▶ [What you should do]:
Please return the listing exactly as written, but without its pictures.

▶ [Excerpted data]:
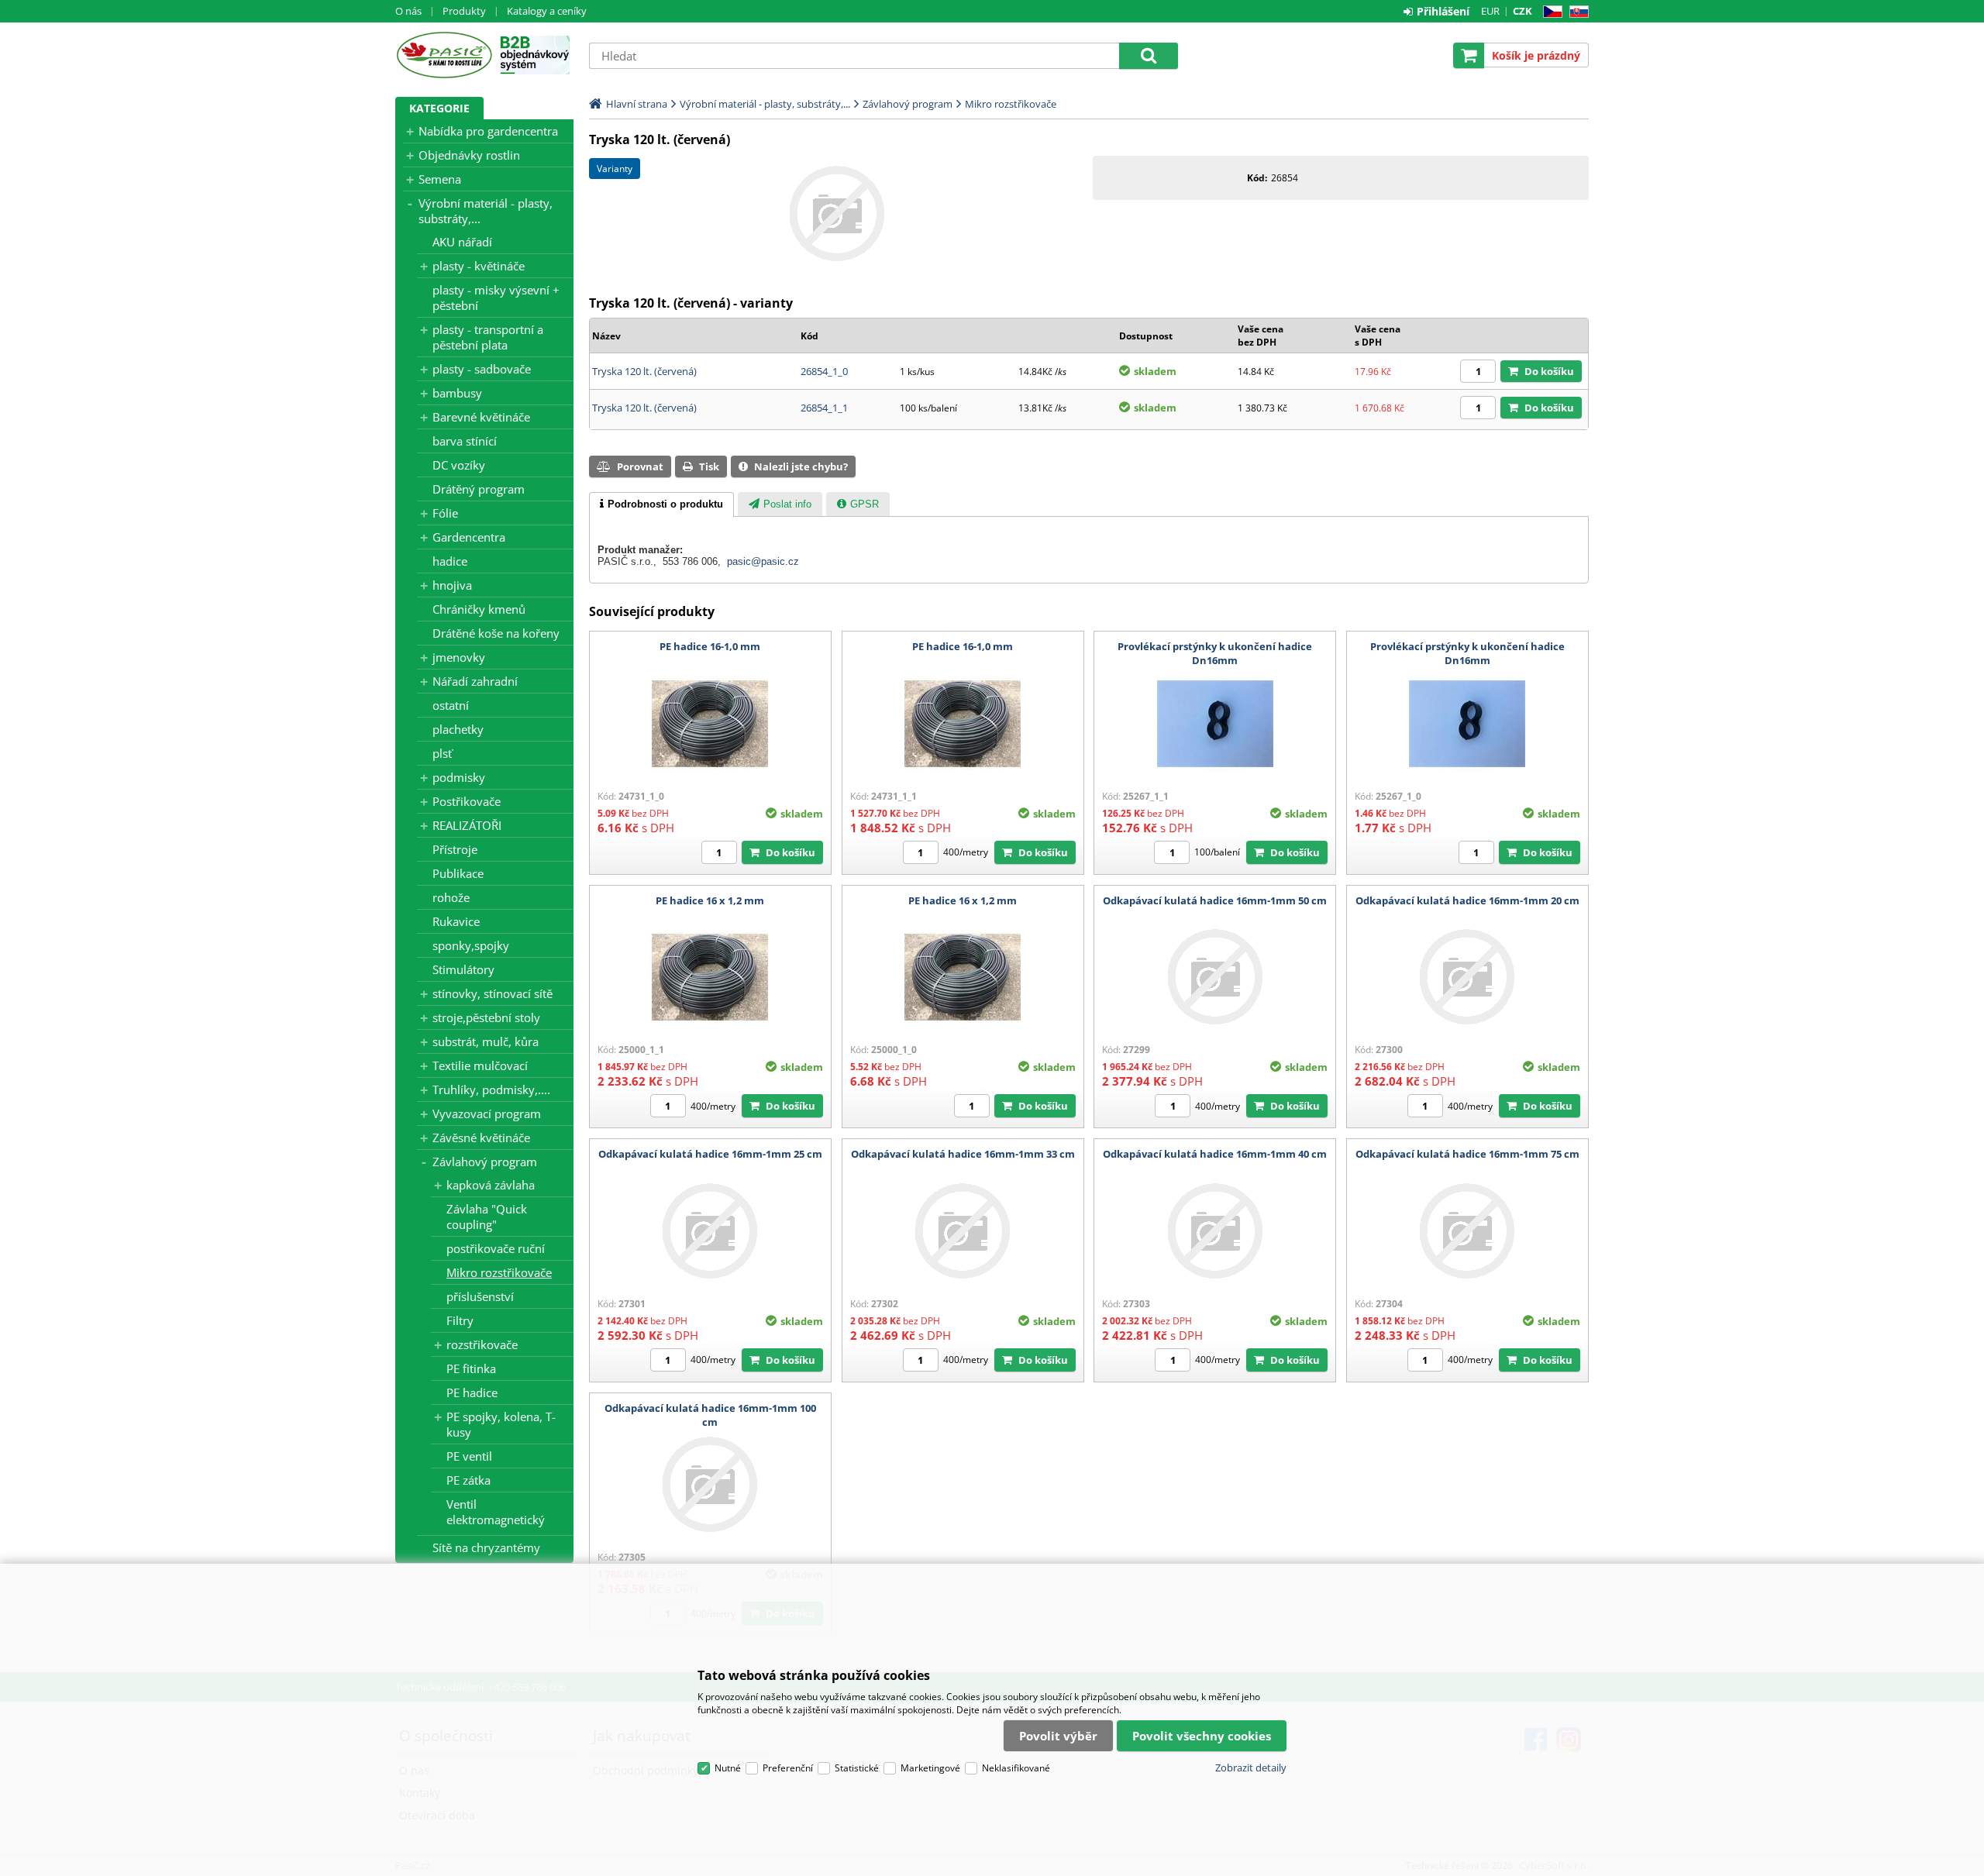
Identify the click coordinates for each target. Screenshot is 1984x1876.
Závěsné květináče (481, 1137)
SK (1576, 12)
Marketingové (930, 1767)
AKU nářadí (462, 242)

▶ [Expected answer]:
Identify the click coordinates for each target. Screenshot is 1984x1876.
Závěsné květináče (481, 1137)
SK (1576, 12)
Marketingové (930, 1767)
AKU nářadí (462, 242)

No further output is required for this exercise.